VSM : Ça dépend des chansons. Un peu des deux, ça reste quand même une bonne thérapie, les chansons. Et aussi, parfois, je comprends ce que j’ai écrit quelques temps plus tard ou quelques années plus tard. Parce que parfois, c’est un peu inconscient et on choisit des mots, on ne sait pas trop pourquoi. Donc je me libère et en même temps, je ne m’en libère pas tant que ça puisque je m’y rattache et que je les chante. Donc au final, elles restent quand même. Mais c’est une manière de lâcher un peu prise.

LVP : Et par rapport aux mots, justement, est-ce qu’il y en a qui reviennent plus que d’autres ?

····················

[CONSIGNE 1]: Selon VSM dans l'entretien, que se passe-t-il parfois quelque temps ou quelques années après l'écriture d'une chanson ?
[CONSIGNE 2]: Poursuivez l'entretien sur l'écriture de chansons à partir de l'endroit où il s'arrête.
Les données n'interviennent en rien ici.

····················

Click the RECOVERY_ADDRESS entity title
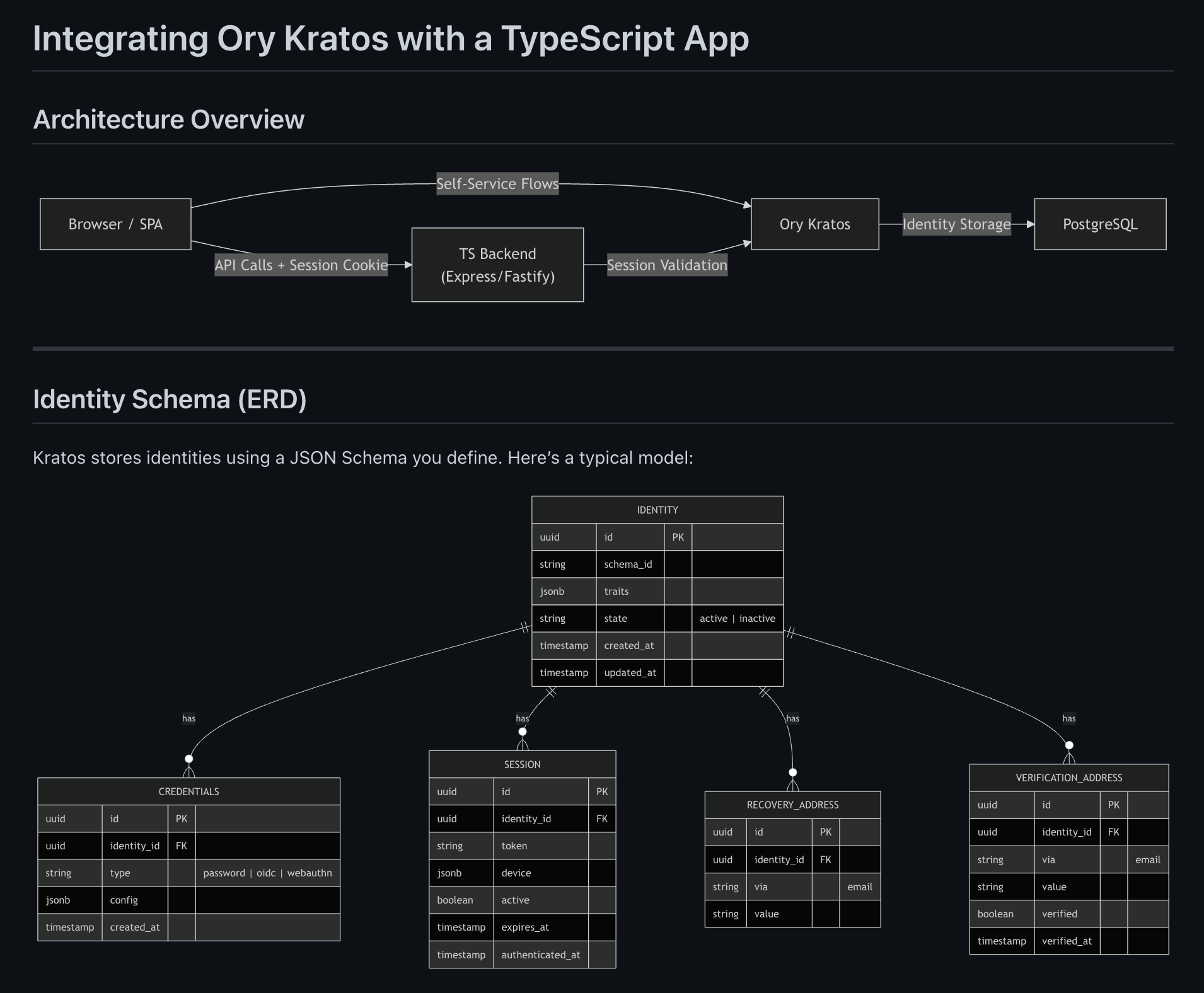Screen dimensions: 1204x993 [792, 805]
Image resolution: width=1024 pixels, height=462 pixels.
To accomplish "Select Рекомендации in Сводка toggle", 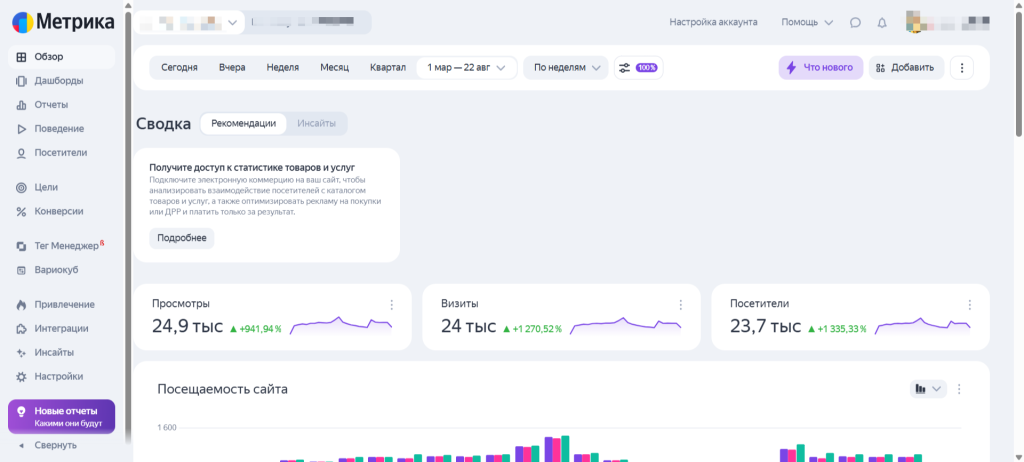I will (x=243, y=123).
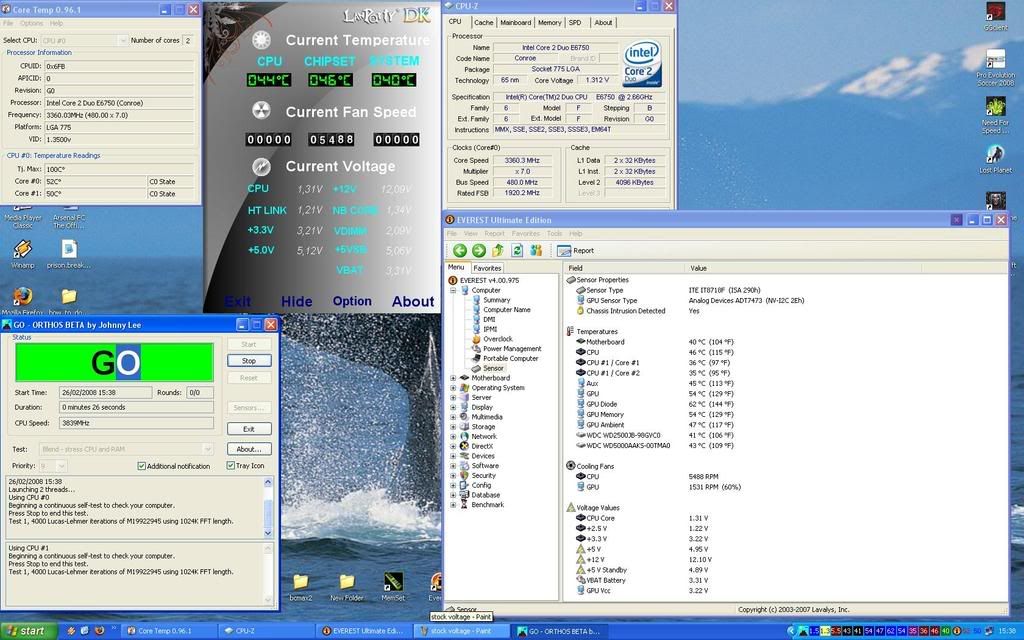Click the Option link on the Lavalys gadget
The width and height of the screenshot is (1024, 640).
tap(352, 301)
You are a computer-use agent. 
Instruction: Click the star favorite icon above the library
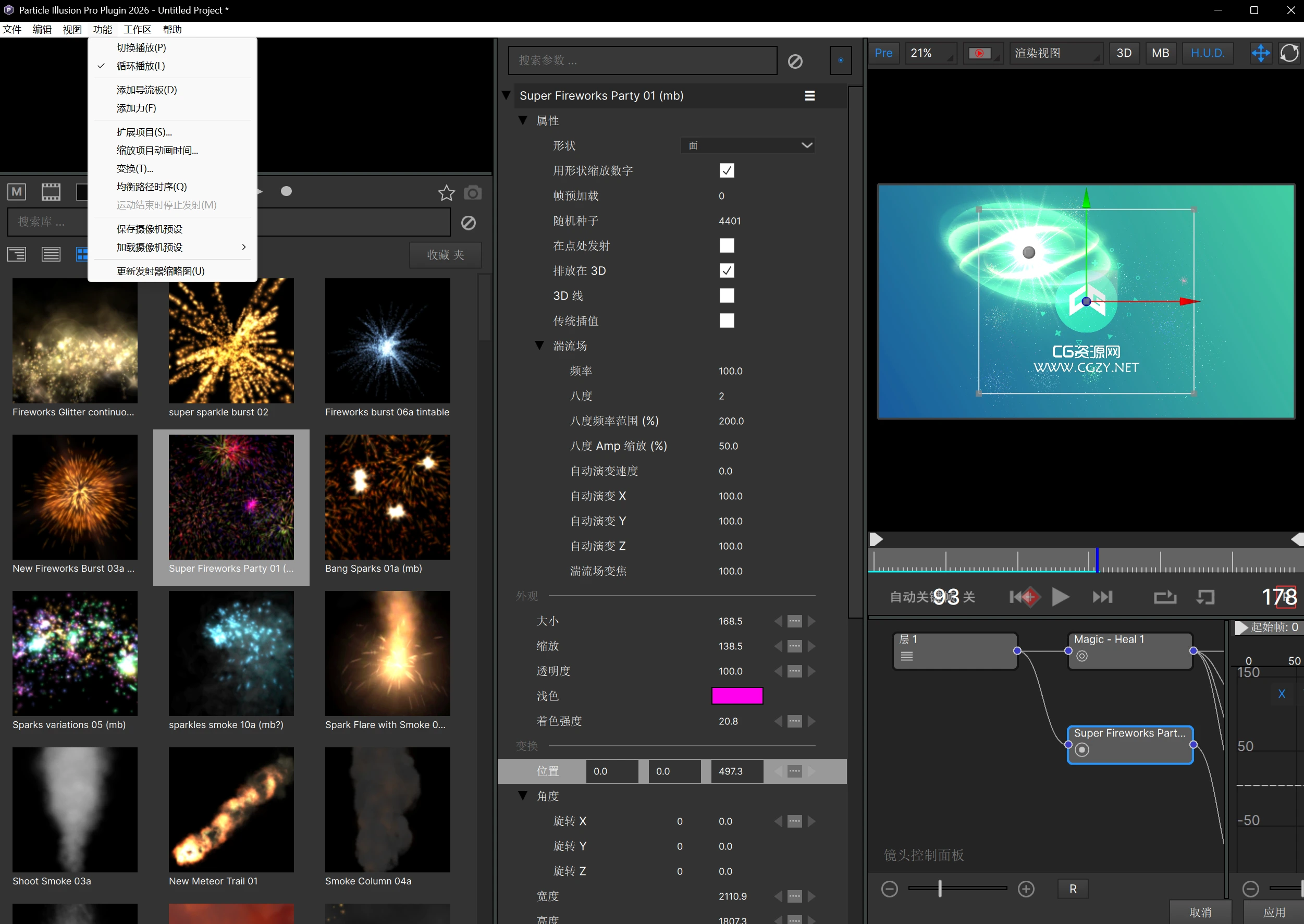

····················

[RÉPONSE RÉDIGÉE 1]: VSM comprend parfois à ce moment-là ce qui avait été écrit.

[RÉPONSE RÉDIGÉE 2]:
VSM : Aujourd’hui on m’a dit que je répétais souvent “les démons, les monstres” et je me suis dit “ouais c’est vrai” même si je m’en rends pas trop compte. Après il y a des termes que je dois employer assez souvent, des formulations des choses comme ça mais j’avoue que je m’en rends pas trop compte. Mais là, on m’a dit que j’avais pas mal utilisé les démons, les monstres. Et en même temps, c’est drôle parce que mélodiquement mes chansons sont pas spécialement tristes ou quoi.

LVP : Mais ce qui rend l’album chouette ce sont aussi les tensions et les contradictions.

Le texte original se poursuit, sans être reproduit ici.